* Nut Juice? Try Nut Job!

Nut job david smith
Dairy Nut Job David R. Smith

Thirsty? Pour yourself a nice warm glass of Goat Secretions. Yum!

In testimony before the House Ag Committee a week or so ago, David R. Smith, the executive director of the Pennsylvania Dairymen’s Association was put forward by Jim Mulhern and the NMPF to testify.

Big mistake there, Jimbo.

Smith sputtered through his prepared statement then wandered entirely off script until Chairman Jim Costa (D-Ca) threw in the mercy towel and cut him off for droning on well past his time limit. Smith began to go off the rails when he railed how devastated he was his grandchildren could not get whole, full fat milk served to them in their school. But his best line was about how upset he was that long-established products such as soy and almond milk could use the word “milk.” Smith then expressed his outrage over the plethora of “nut juice” products on the market.

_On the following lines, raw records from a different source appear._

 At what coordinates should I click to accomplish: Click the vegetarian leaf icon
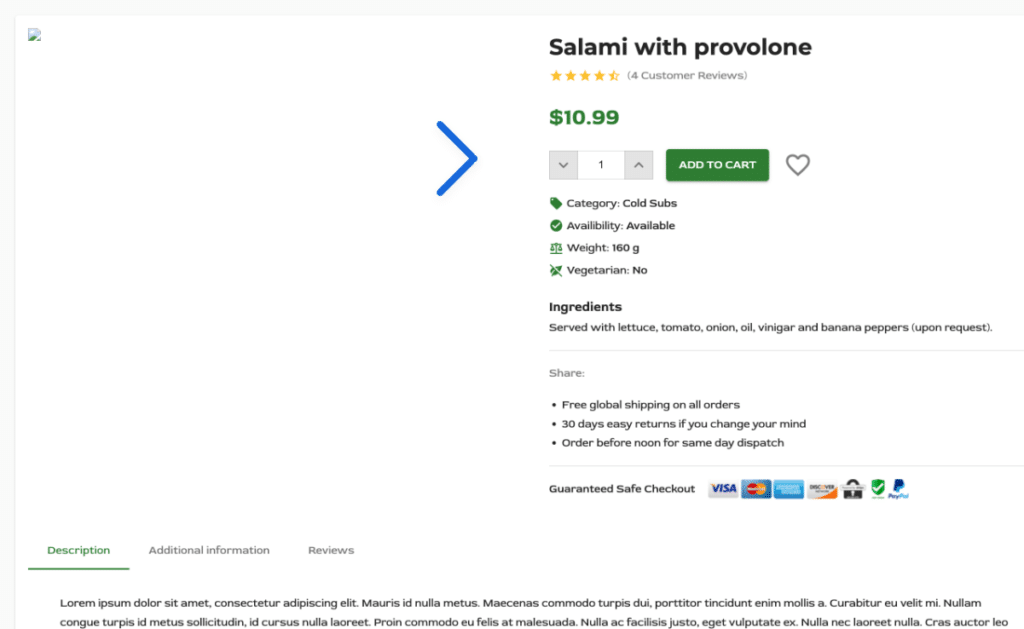click(556, 270)
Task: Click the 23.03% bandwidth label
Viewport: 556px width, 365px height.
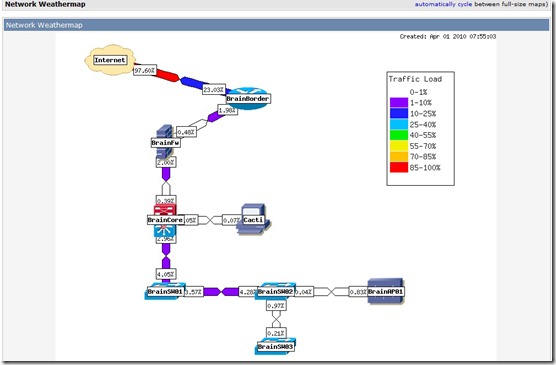Action: 213,90
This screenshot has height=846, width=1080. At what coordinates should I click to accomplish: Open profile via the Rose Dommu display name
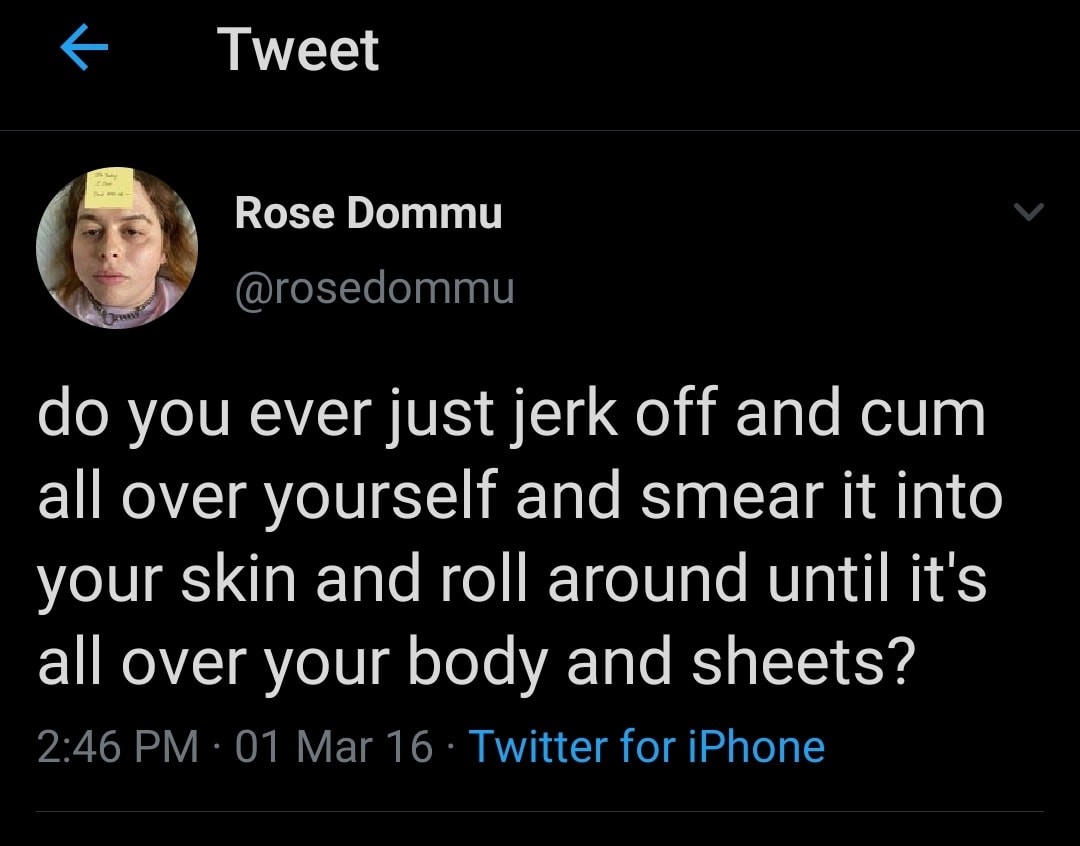click(x=368, y=212)
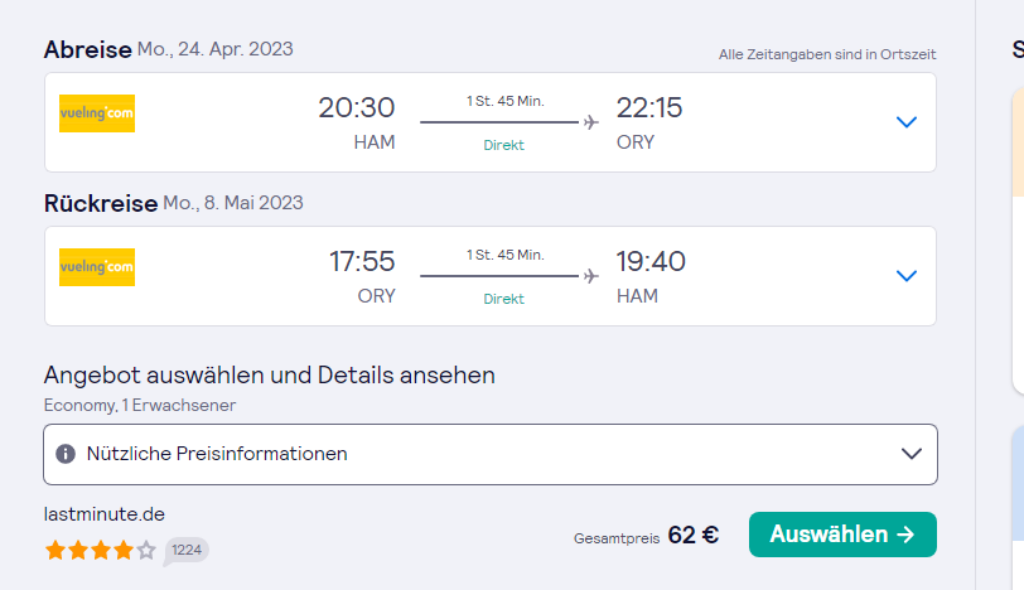
Task: Click the Auswählen button
Action: 842,534
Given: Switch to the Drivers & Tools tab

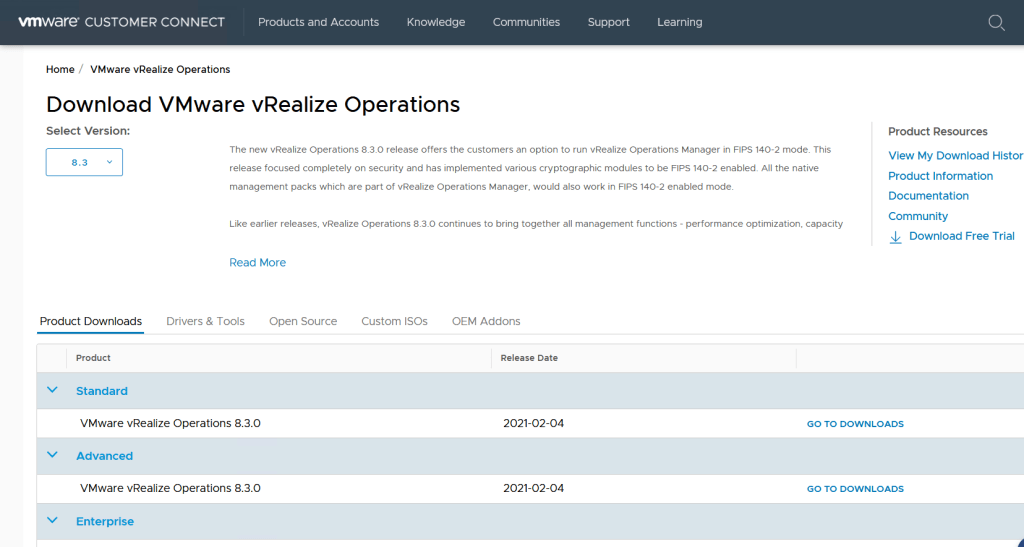Looking at the screenshot, I should (x=205, y=321).
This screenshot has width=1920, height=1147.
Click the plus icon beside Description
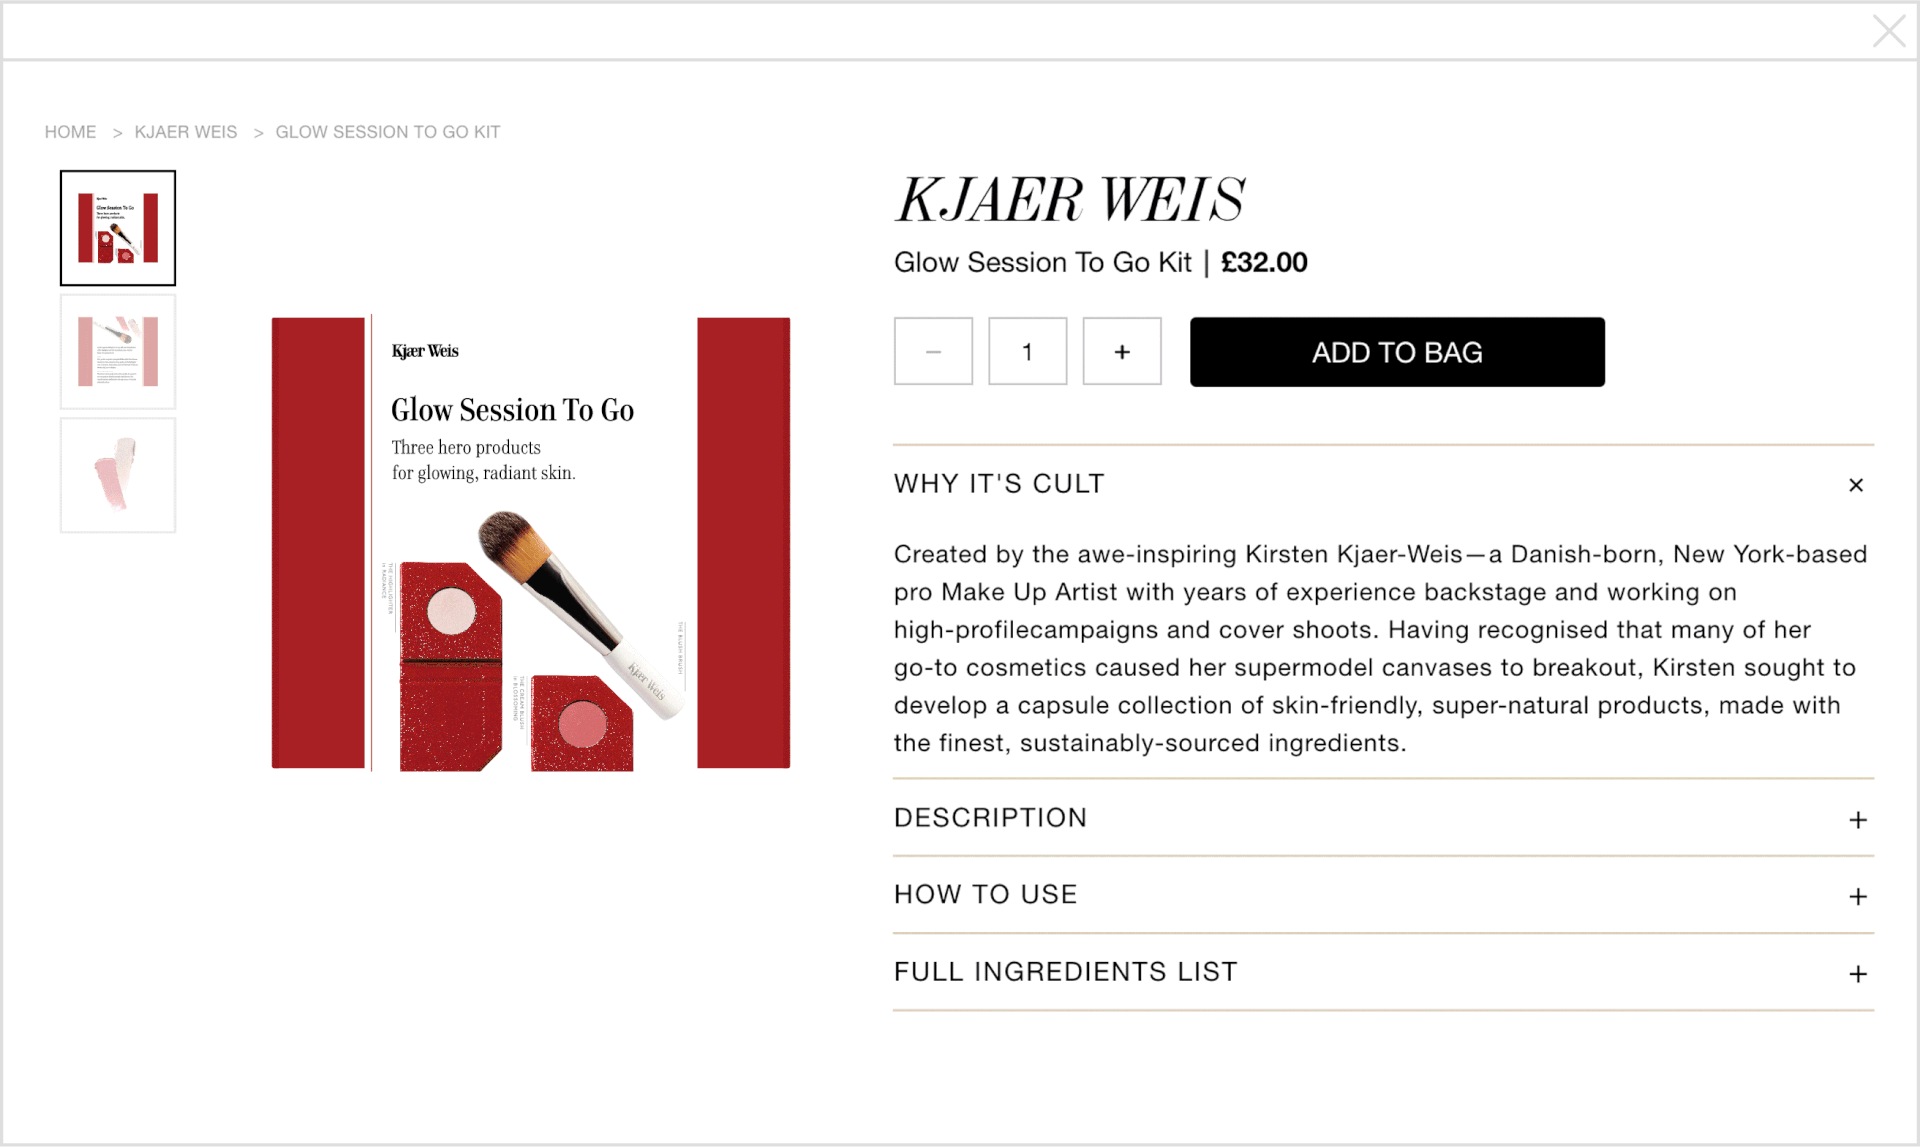tap(1858, 820)
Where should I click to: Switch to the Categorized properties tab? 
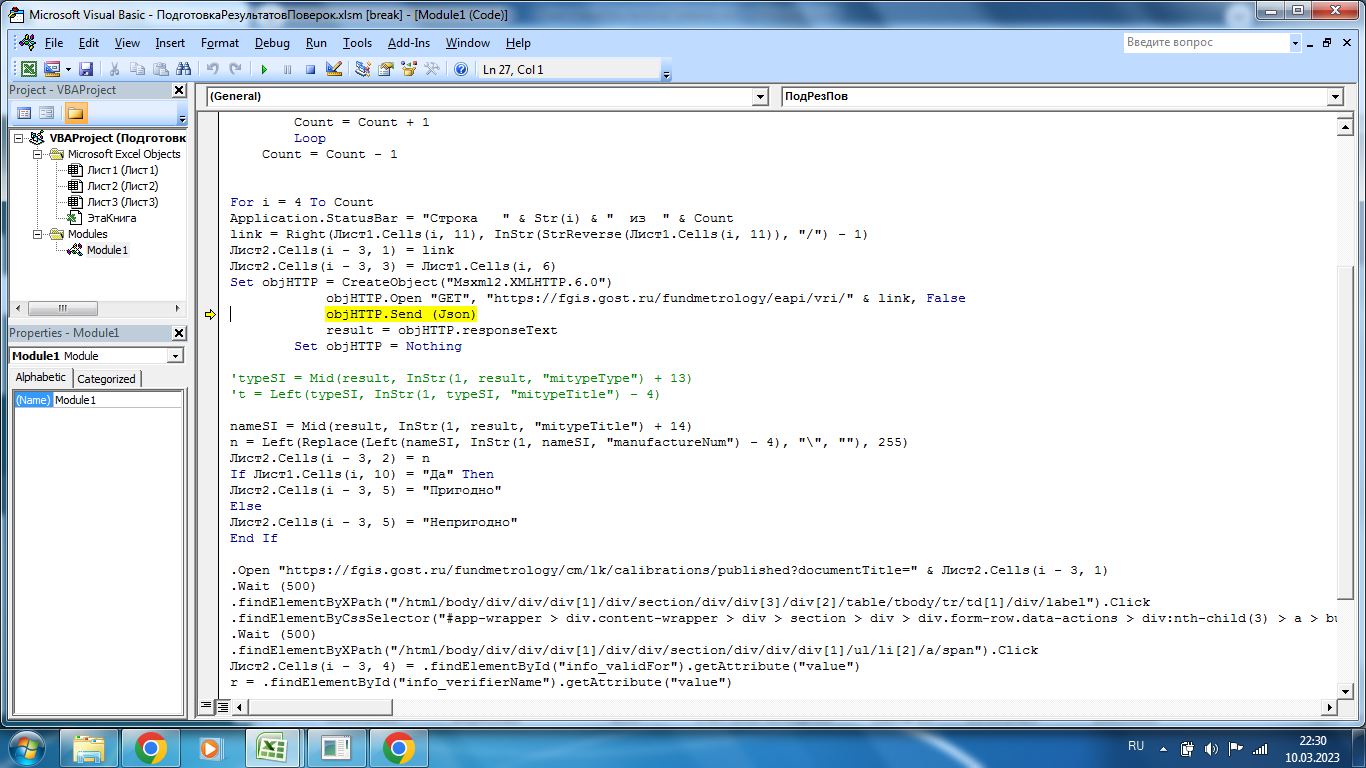[106, 378]
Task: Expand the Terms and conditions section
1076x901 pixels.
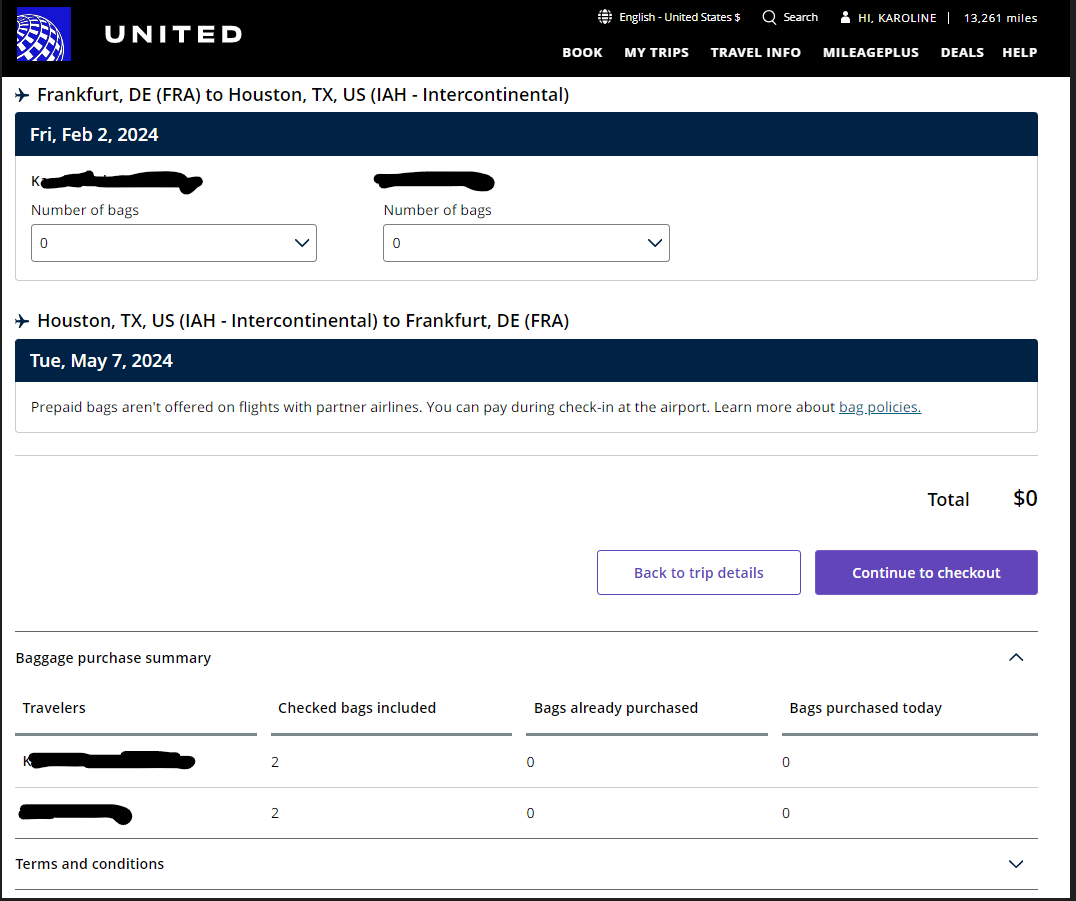Action: click(1016, 864)
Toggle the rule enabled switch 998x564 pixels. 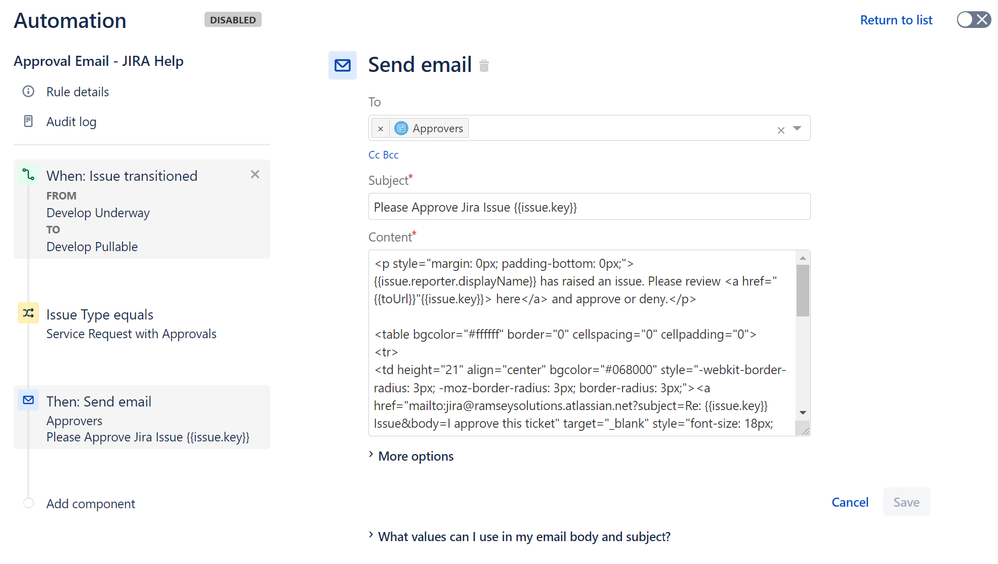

Jeez, Mulhern, did anyone in your highly-paid operation bother vetting this guy?

A few more minutes and Smith would have tried to implicate the Trilateral Commission and the Illuminati in a conspiracy to “sap our precious bodily fluids” (aka Gen. Jack D. Ripper‘s central reason for starting nuclear war in the movie Dr. Strangelove).

Gen. Jack Ripper
Gen. Jack D. Ripper, USAF

Speaking of fluids, the definition of “milk” that NMPF is demanding from the FDA would prohibit “any mammary secretions” that are not “bovine.” That would not only exclude plant-based milk, but other animals such as goats. In other words, the sellers of goat milk would have to relabel their product as something other than milk.

May we suggest “Goat Secretions” or “Goat Juice?”

David R. Smith’s grandchildren would be eternally grateful. But only if it is “full-fat goat juice.”